Document text
COVID-19 – IMO guidance on delays of ship deliveries17 April 2020
"The Guidance relates to the application of SOLAS regulation II-1/3-10 (Goal-based ship construction standards for bulk carriers and oil tankers, the “Regulation”)."
The Guidance relates to the application of SOLAS regulation II-1/3-10 (Goal-based ship construction standards for bulk carriers and oil tankers, the “Regulation”). The Regulation made goal-based ship construction standards applicable to bulk carriers and oil tankers of 150m in length and above, the delivery of which occurs on or after 1 July 2020. These goal-based ship construction standards stipulate that the design and construction of bulk carriers and oil tankers should be for a specified design life and that, for the duration of their operational life, they should remain safe and environmentally friendly.
The Guidance suggests a draft unified interpretation of the term “unforeseen delay in delivery of ships” as if such term was included in the Regulation, which is very similar to the interpretation that was adopted in respect of the same term in the SOLAS regulation II-1/3-2 (Corrosion prevention of seawater ballast tanks in oil tankers and bulk carriers). The draft interpretation provides that in a scenario where (1) the shipbuilding contract occurred at any point between 1 July 2016 and 1 July 2020 (or in the absence of a shipbuilding contract, keel laying occurred at any point between 1 July 2017 but before 1 July 2020) and (2) delivery of the ship would have occurred before 1 July 2020 but has now been delayed beyond 1 July 2020 due to unforeseen circumstances which are beyond the control of both the shipbuilder and the shipowner, the flag state of that ship can accept that ship as a ship delivered before 1 July 2020 for the purposes of the Regulation.

Information
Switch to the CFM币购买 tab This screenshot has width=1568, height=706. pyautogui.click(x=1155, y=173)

--

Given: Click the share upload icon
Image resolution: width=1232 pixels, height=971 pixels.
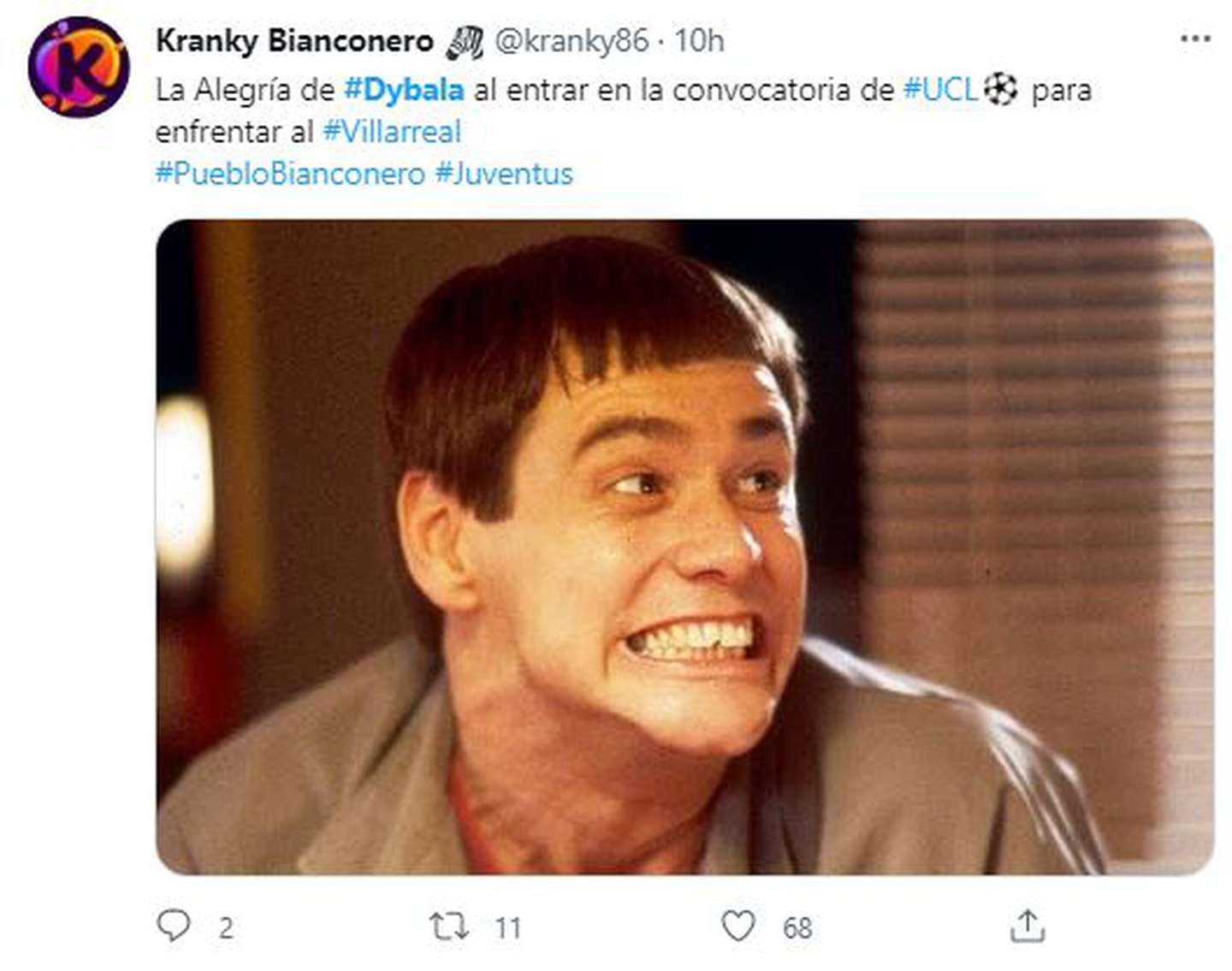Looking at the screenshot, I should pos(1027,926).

==

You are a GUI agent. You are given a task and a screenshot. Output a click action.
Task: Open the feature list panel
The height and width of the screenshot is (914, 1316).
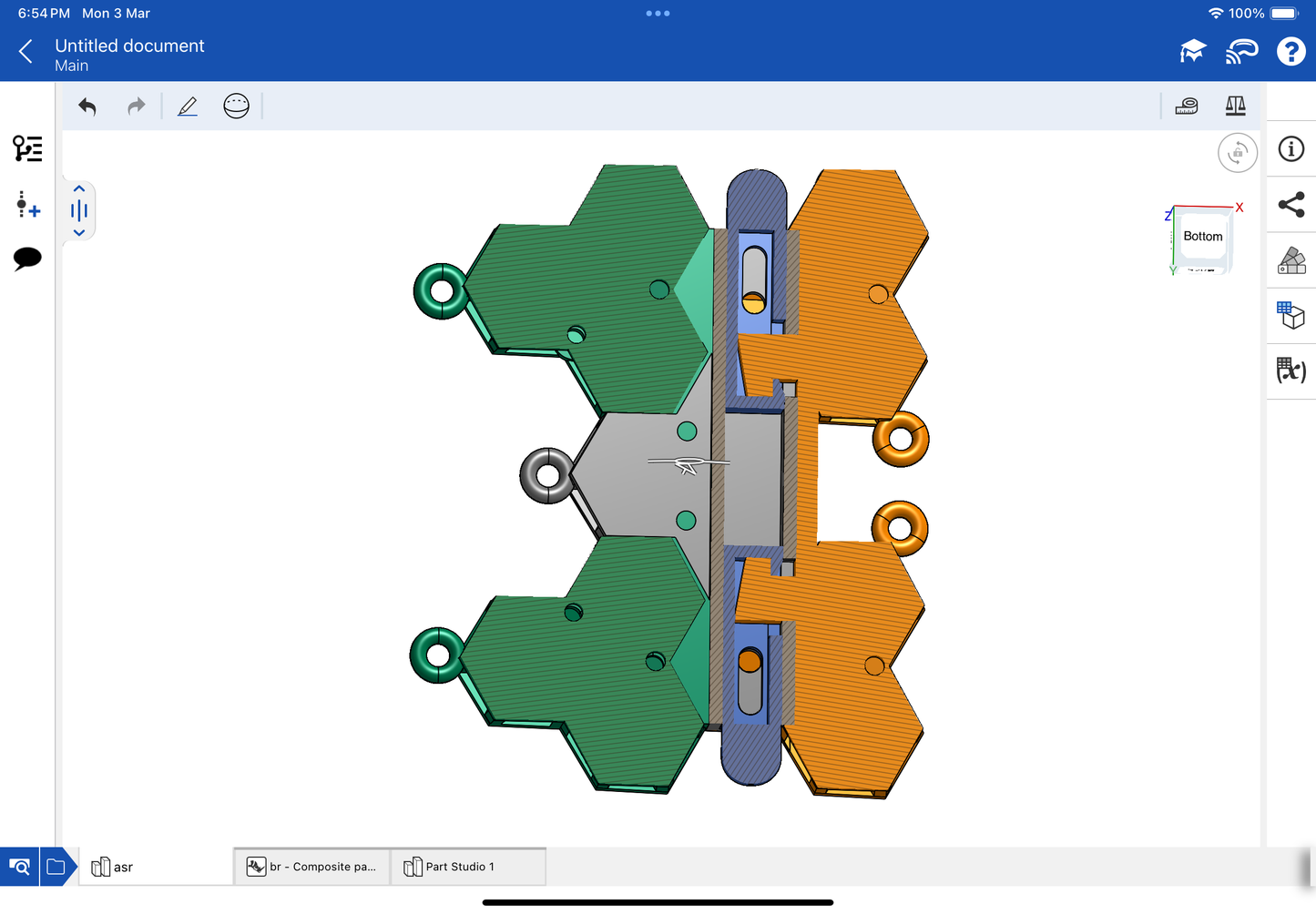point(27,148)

Things to do
(1) In the IMO guidance on delayed ship deliveries, which lengths of bulk carriers and oil tankers do the goal-based ship construction standards apply to?
(2) Carry on the IMO guidance on delayed ship deliveries from the end of its last sentence.
None of the material is needed here.

Responses to the tasks
(1) Bulk carriers and oil tankers of 150m in length and above.

(2)
The draft interpretation further provides that:
- a flag state should consider applications on a case by case basis always in light of the particular circumstances. In case the ship is being built in a foreign country, the flag state may require a formal report from the authorities of that country stating that the delay was due to unforeseen circumstances beyond the control of the shipbuilder and the shipowner;
- certain ship certificates should include a notation that the ship is accepted by the flag state under this interpretation of unforeseen delay in delivery; and
- the flag state should report to the IMO the identity of the ship and the grounds on which the ship was accepted by the flag state under such interpretation.
The IMO will not be able to decide on the adoption of the draft unified interpretation in the Guidance before 1 July 2020, because of the postponement of the Maritime Safety Committee session.
Should the Guidance be adopted, flag states will have a degree of discretion on whether to follow the Guidance and also its application. Whether or not this might lead to different approaches being taken by flag states will remain to be seen.